Reproduce every one of the records below word for word, leaving out the pictures.

^^^^

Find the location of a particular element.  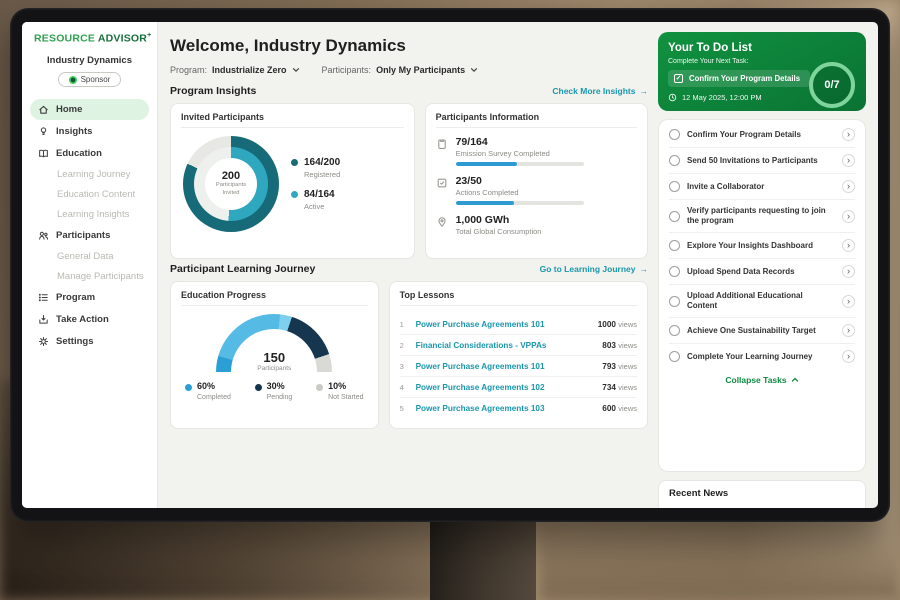

sidebar-item-label: Learning Insights is located at coordinates (94, 214).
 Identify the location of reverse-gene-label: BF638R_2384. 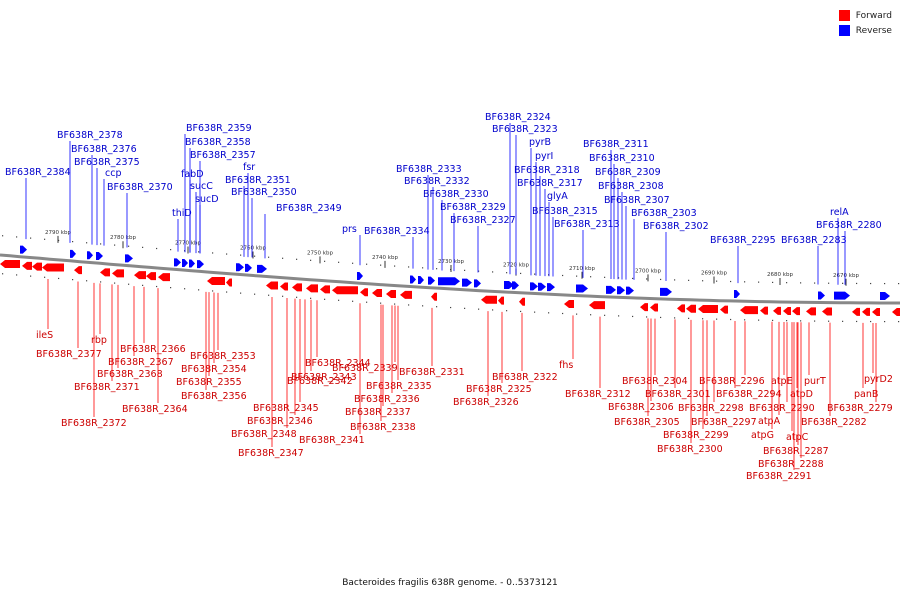
(38, 172).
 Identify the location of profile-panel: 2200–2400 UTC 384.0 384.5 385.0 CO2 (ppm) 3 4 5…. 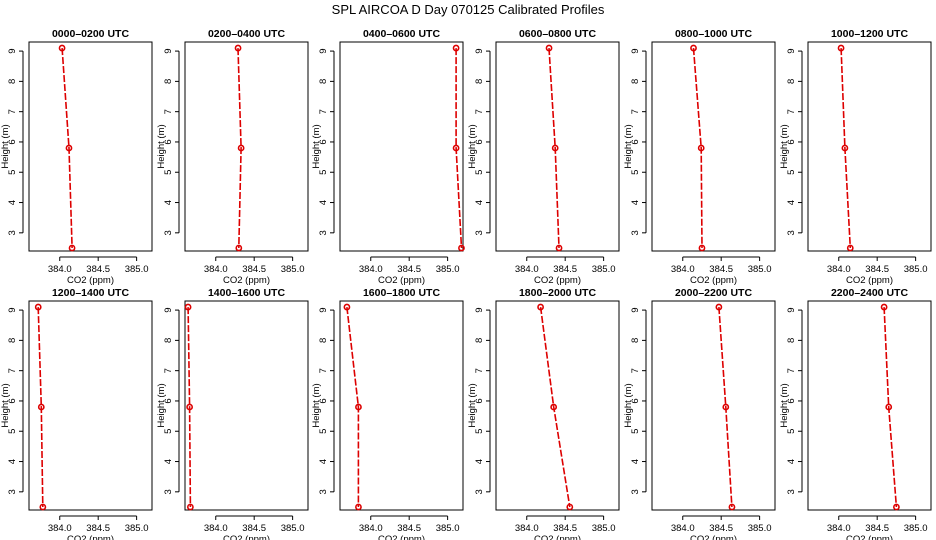
(856, 414).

^^^^

### Solution to this exercise
Find the location of a particular element.  

sidebar-item-label: Learning Insights is located at coordinates (94, 214).
 Identify the location of reverse-gene-label: BF638R_2384. 
(38, 172).
 Identify the location of profile-panel: 2200–2400 UTC 384.0 384.5 385.0 CO2 (ppm) 3 4 5…. 
(856, 414).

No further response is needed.